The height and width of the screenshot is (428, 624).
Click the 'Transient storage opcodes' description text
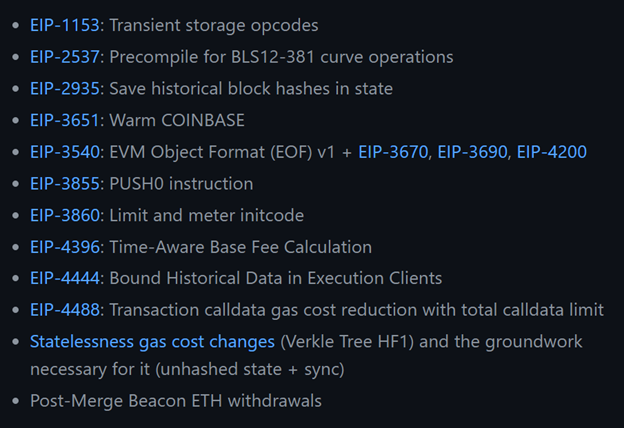click(x=214, y=25)
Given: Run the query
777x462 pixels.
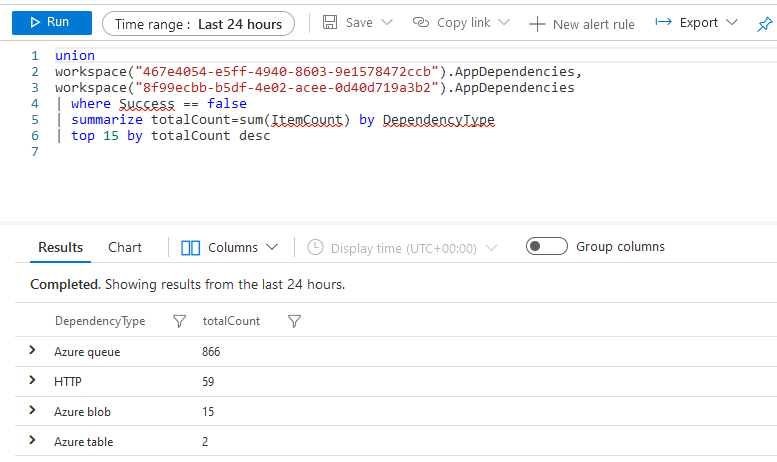Looking at the screenshot, I should point(51,22).
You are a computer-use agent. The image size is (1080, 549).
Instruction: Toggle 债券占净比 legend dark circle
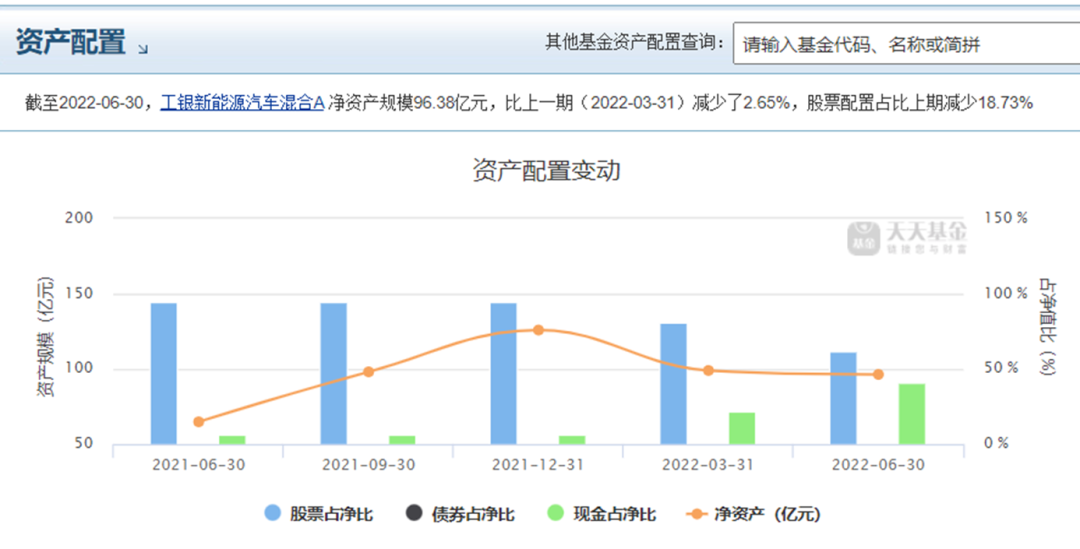pyautogui.click(x=414, y=513)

● **TASK DIRECTIONS**
Copy the lines from the line that contains "Given: Run the query" through the end of the records, exactly and with nothing added; leave the pictures out.

● **ANSWER**
Given: Run the query
777x462 pixels.
Looking at the screenshot, I should point(51,22).
You are a computer-use agent. The image size is (1080, 549).
Instruction: Toggle 债券占净比 legend dark circle
pyautogui.click(x=414, y=513)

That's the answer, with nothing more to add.